J’ai eu beaucoup de chance d’avoir si bien répondu au traitement. Je me suis assis des deux côtés de la question de savoir comment la maladie peut vous affecter et ce que le traitement peut faire pour vous.
Que dites-vous toujours aux patients qui viennent de recevoir un diagnostic de SA ?
Il y a trois choses que je leur dis :
- Sachez que vous n’êtes pas seul. Une maladie invisible peut être très isolante et même nos proches peuvent ne pas comprendre ce que nous traversons. Nous pouvons avoir l’air en parfaite santé pendant la journée.
- Soyez gentil avec vous-même. Je fais ça aussi : quand nous avons des poussées, nous nous demandons : « Qu’est-ce que j’ai fait pour provoquer ça ? Il y a des choses que nous pouvons faire positivement avec nos choix de vie, comme gérer le sommeil, notre routine, faire de l’exercice, avoir une alimentation saine et, bien sûr, ne pas fumer. Mais, c’est une maladie que nous ne pouvons pas contrôler tout le temps.

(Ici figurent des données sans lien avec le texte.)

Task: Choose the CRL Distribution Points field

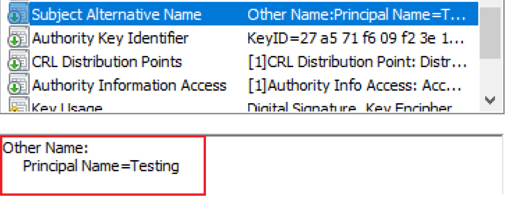Action: 107,62
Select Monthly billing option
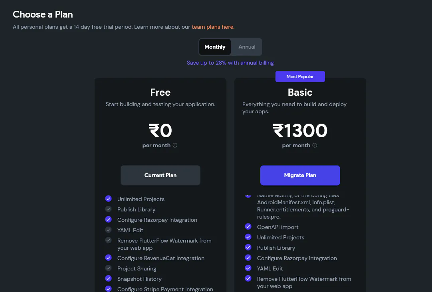This screenshot has width=432, height=292. [215, 47]
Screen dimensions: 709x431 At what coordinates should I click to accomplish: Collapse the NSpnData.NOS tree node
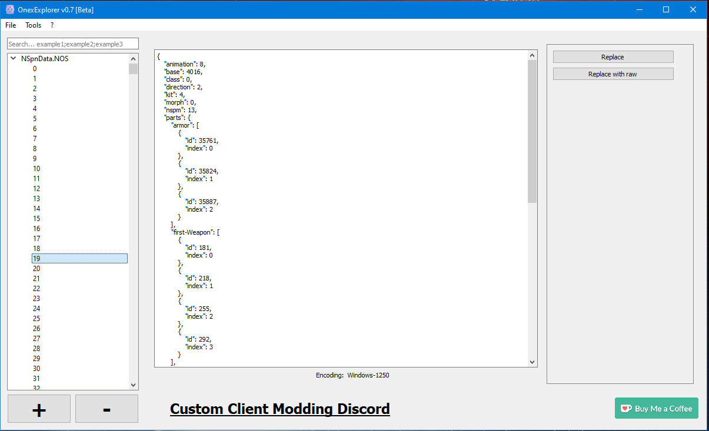13,59
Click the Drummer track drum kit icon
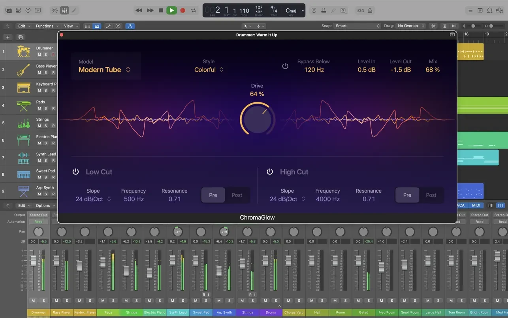This screenshot has width=508, height=318. point(24,51)
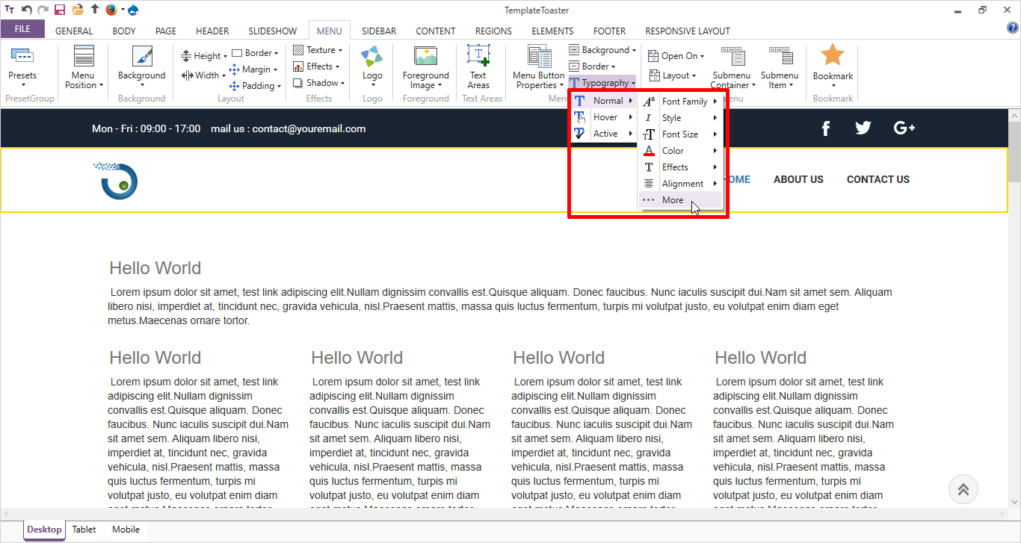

- Soyez optimiste et positif. Il existe de très bonnes options de traitement et seulement plus à venir.
De tous les nouveaux traitements AS en préparation, lesquels vous intéressent le plus ?
Il y a plusieurs choses, en fait. Nous effectuons des essais cliniques dans mon bureau, et je dirais qu’il y a des traitements passionnants en préparation, à la fois avec des produits biologiques et de petites molécules, qui arrivent et qui sont très utiles. Les petites molécules sont une nouvelle classe de médicaments utilisés dans les maladies rhumatismales. Ce sont des médicaments oraux, et ayant un faible poids moléculaire, ils peuvent pénétrer dans la cellule où ils peuvent affecter la transcription des gènes et ainsi diminuer la réponse inflammatoire. Restez à l’écoute!